FiftyOneDegreesPatternV3.property_list

This is essentially a list of properties you wish the dataset to be initialized with. Premium data file provides over 130 properties and Enterprise over 160 properties. This setting allows you to only choose properties you are interested in. Leaving this setting line empty or not including it at all will return a full list of properties in detection results.

FiftyOneDegreesPatternV3.cache_size

This setting tells the detector how many elements should be cached. Cache helps to speed up device detection by keeping a list of the most frequently encountered devices in memory, hence reducing the amount of requests to the device data.

FiftyOneDegreesPatternV3.pool_size

This setting tells the detector how many worksets the detector should use. Worksets are used to keep the information associated with the request and detection results. A workset is drawn from the pool when a request commences and is released back to the pool upon request end.

Trie Settings

FiftyOneDegreesTrieV3.data_file

This setting tells the extension where the 51Degrees Trie data file is located. Pattern data files have the '.trie' file extension. Make sure the file is uncompressed and is accessible by your PHP environment.

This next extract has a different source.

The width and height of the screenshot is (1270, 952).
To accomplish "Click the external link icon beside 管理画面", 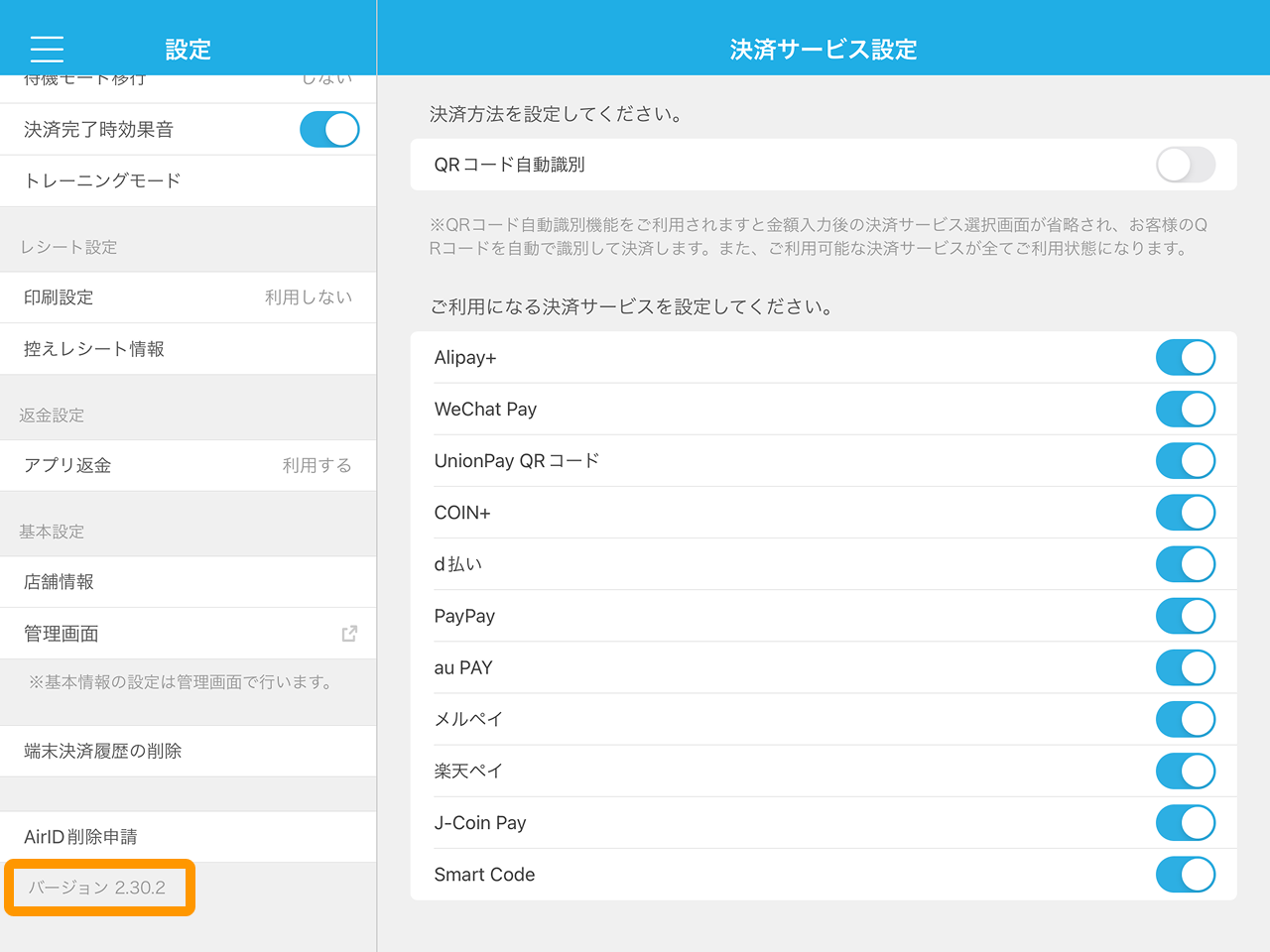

FiftyOneDegreesTrieV3.property_list

This is essentially a list of properties you wish the dataset to be initialized with. Premium data file provides over 130 properties and Enterprise over 160 properties. This setting allows you to only choose properties you are interested in. Leaving this setting line empty or not including it at all will return a full list of properties in detection results.

Usage

To use the 51Degrees extension, start by fetching the provider that will have been initialised on server startup. Then this object can be called to process a new match object which can return properties of the specific matched device. This can be seen in the code below:

<?php
require("FiftyOneDegreesPatternV3");
$provider = FiftyOneDegreesPatternV3::provider_get();
$match = $provider->getMatch($_SERVER['HTTP_USER_AGENT']);
echo $match->getValue('IsMobile');
?>

Examples

In the examples folder, you can find examples of various functionalities that the 51Degrees detector has such as:

  • Matching with a User-Agent
  • Matching with a device id
  • Evaluating match metrics
  • Offline processing
  • Strongly typed variables
  • Finding profiles

A full explanation of these can be found within the files or at PHP Tutorials.

You can find an example PHP page within the Device-Detection/php/examples directory called example.php. It demonstrates the output of each of the above function presented in a neat form that lists HTTP headers and provides useful links.

To use these examples, first make sure that all settings (see Configuration for Pattern/Trie settings) are set in /etc/php5/cli/php.ini and the enable_dl line reads enable_dl=On. Then run

php -S localhost:8080

in the eamples directory to run start a server (only available in php 5.4+), and all examples will be available in a browser at, for example, localhost:8080/example.php. Or any of the other files in that directory.